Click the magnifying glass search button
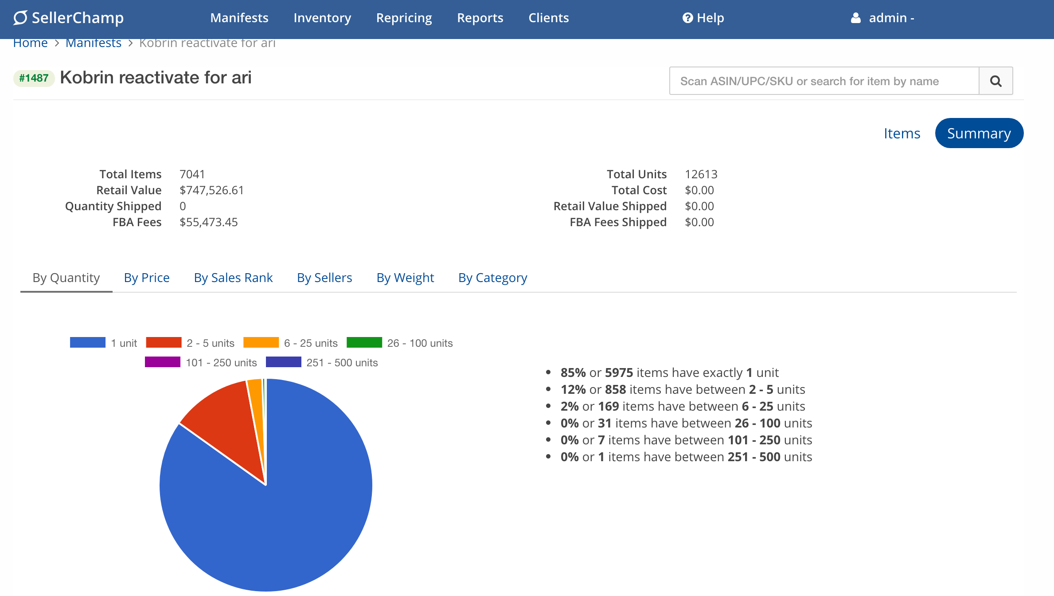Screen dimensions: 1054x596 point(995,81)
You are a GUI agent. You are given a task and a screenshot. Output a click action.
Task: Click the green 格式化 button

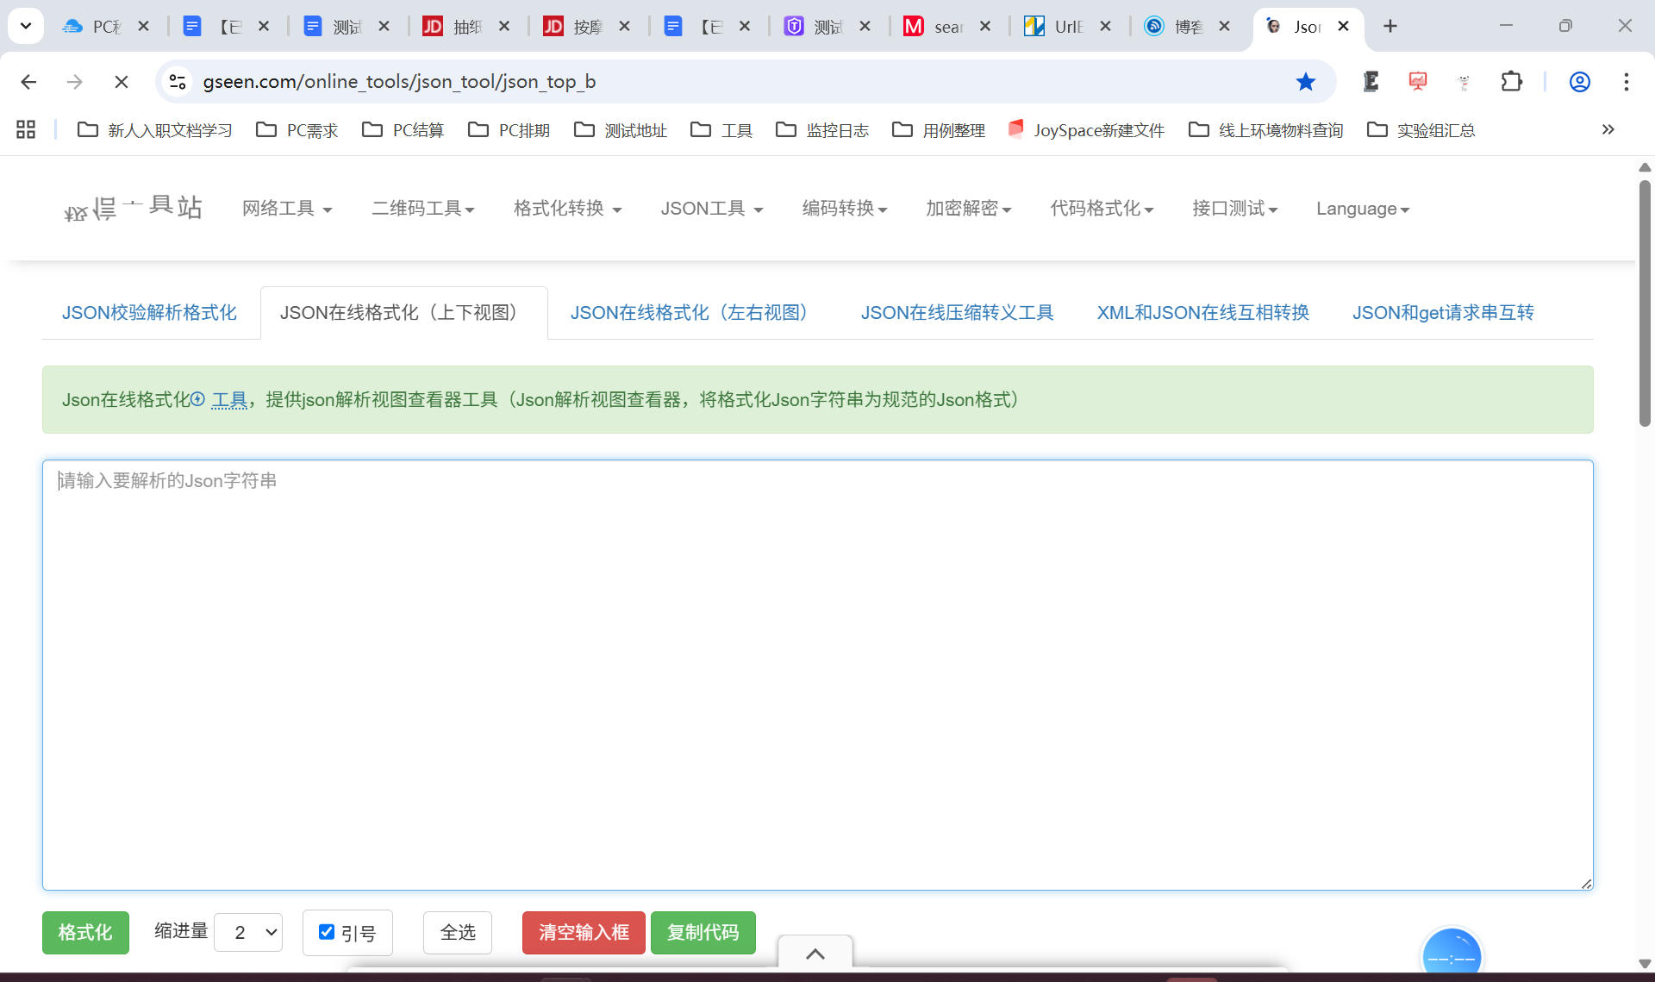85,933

PROMPT >>
Print every line above once more, exactly. Omit the pictures.

ANSWER SPACE >>
Click the magnifying glass search button
Screen dimensions: 1054x596 point(995,81)
You are a GUI agent. You are given a task and a screenshot. Output a click action.
Task: Click the green 格式化 button

85,933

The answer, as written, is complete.